__TASK DETAILS__. What you return must match the records below character for character, except that no picture appears.

__INFORMATION__.
┄┄┄┄┄┄┄┄┄┄┄┄┄┄┄┄┄┄┄┄

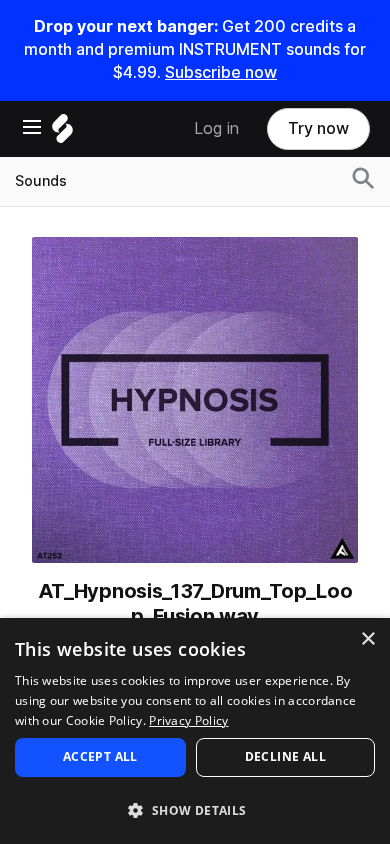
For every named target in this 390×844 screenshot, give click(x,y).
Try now (318, 128)
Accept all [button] (100, 756)
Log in (216, 128)
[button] (195, 809)
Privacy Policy (188, 720)
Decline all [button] (285, 756)
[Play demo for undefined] (195, 400)
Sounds (41, 181)
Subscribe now (221, 72)
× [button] (367, 639)
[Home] (62, 133)
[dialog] (195, 731)
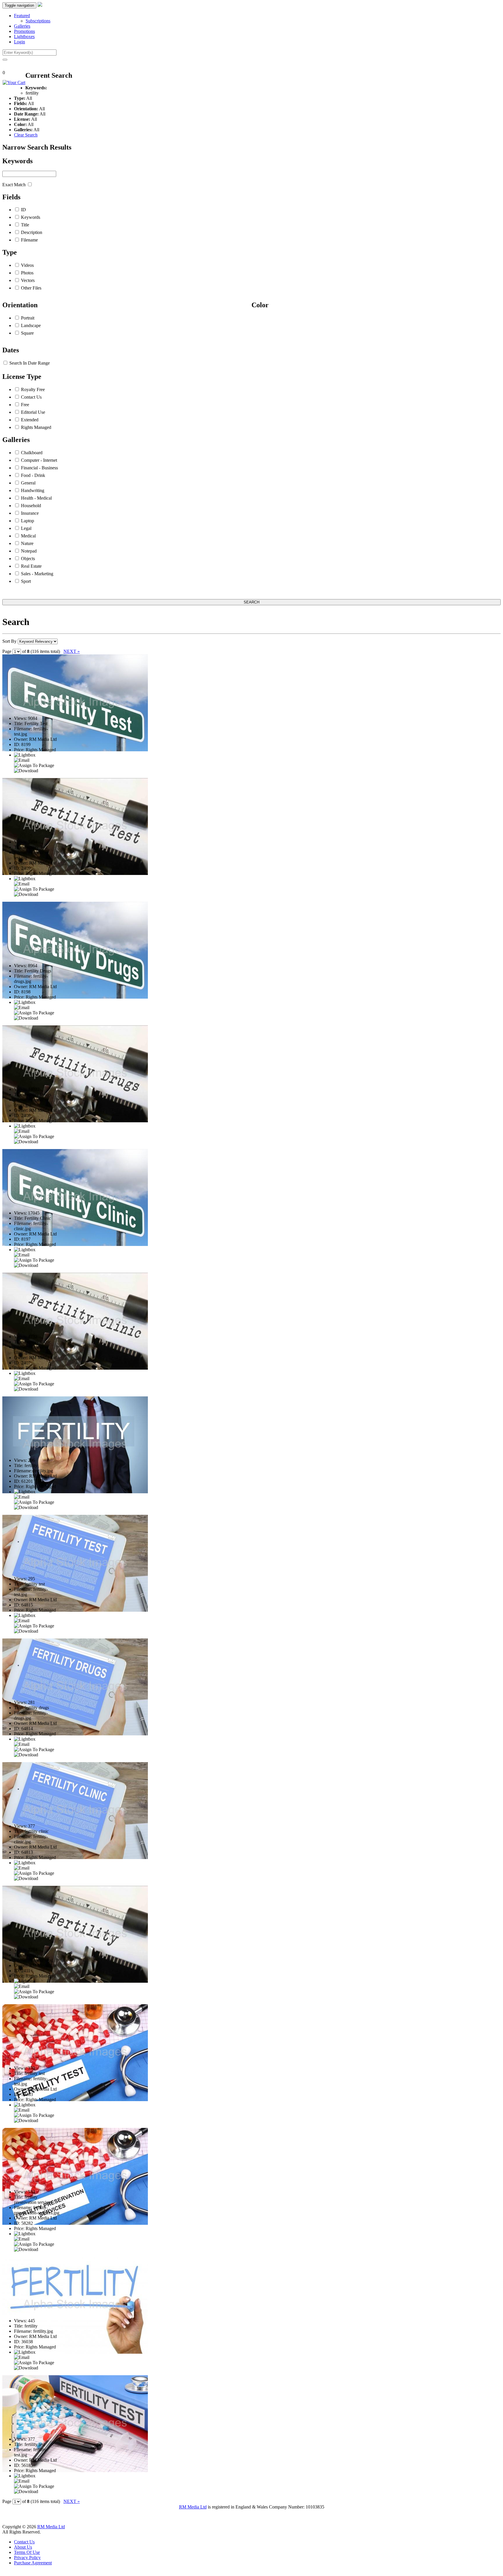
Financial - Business (39, 467)
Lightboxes (24, 36)
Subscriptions (38, 20)
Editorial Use (33, 412)
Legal (26, 528)
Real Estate (31, 566)
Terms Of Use (27, 2552)
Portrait (27, 317)
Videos (27, 265)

┄┄┄┄┄┄┄┄┄┄┄┄┄┄┄┄┄┄┄┄

__SOLVED EXERCISE__.
For every named target in this 390×844 screenshot, give click(x,y).
Try now (318, 128)
Accept all [button] (100, 756)
Log in (216, 128)
[button] (195, 809)
Privacy Policy (188, 720)
Decline all [button] (285, 756)
[Play demo for undefined] (195, 400)
Sounds (41, 181)
Subscribe now (221, 72)
× [button] (367, 639)
[Home] (62, 133)
[dialog] (195, 731)
Financial - Business (39, 467)
Lightboxes (24, 36)
Subscriptions (38, 20)
Editorial Use (33, 412)
Legal (26, 528)
Real Estate (31, 566)
Terms Of Use (27, 2552)
Portrait (27, 317)
Videos (27, 265)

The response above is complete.